Nextel's not the only game in town, though. Investors have a wide range of
smaller wireless companies from which to choose, including Omnipoint
Corp. (OMPT: news, msgs), Ariel Communications Inc. (AERL: news,
msgs), Powertel Inc. (PTEL: news, msgs) and VoiceStream Wireless Corp.
(VSTR: news, msgs).

None of those has a national footprint, as does Nextel. But each offers a
substantial regional system that could fill a hole for one of the bigger
players. And, not surprisingly, each is up sharply this year. The chart below
shows the gains posted by these carriers since the start of the year.
(VoiceStream was left off the chart, due to the fact it only started trading in
May.)

What's next?
Government regulators
are considering a plan
that could make
wireless still more
affordable. It would
shift the costs of
incoming calls from the
person who answers
the phone to the
person who makes the
call. In some markets, incoming calls currently cost a dollar or more.

Carriers are also racing to build services that let subscribers send and
receive faxes and e-mail and even surf the Web. These services are likely
to be a hit with the jet-set crowd and could add a lot of incremental
revenue.

Wireless companies have pinned their hopes on a new technology called
code division multiple access, or CDMA, which lets them pack more
conversations and data downloads into the existing broadband spectrum.
But there hasn't been a general agreement on exactly how CDMA will
work. That has slowed development.

Transatlantic alliance

In March, however, Qualcomm Inc. (QCOM: news, msgs) -- a company at
the forefront of this technology -- reached a settlement with Sweden's
Ericsson Telephone (ERICY: news, msgs). The companies agreed to
support a single CDMA standard.

Many analysts now believe that this CDMA protocol will become the global
platform for data-driven wireless applications, such as e-mail and Internet
access. Qualcomm's stock has more than quadrupled so far this year,
driven in large part by the Ericsson settlement and blowout earnings in the
second quarter. And Ericsson shares on Friday hit their highest level since
last July.

Not that it's all smooth
sailing in the wireless
world.

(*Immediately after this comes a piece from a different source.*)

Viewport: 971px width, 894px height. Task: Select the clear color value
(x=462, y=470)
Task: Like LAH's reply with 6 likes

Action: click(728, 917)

The industry still
faces many challenges.

At 25 percent, the
percentage of
Americans using
wireless phones still
lags behind the 30 or
even 50 percent levels reported in some parts of Europe.

And "churn" is a big worry, with all the major carriers losing a quarter or
more of their customers each year.

But many analysts say the one-two punch of lower prices and whizz-bang
digital features will cure these ills. "Look," says Carl Walker, a telecom
analyst at Sanford C. Bernstein, "we may not get to the penetration levels
you see overseas, but that doesn't mean you can't see very solid growth."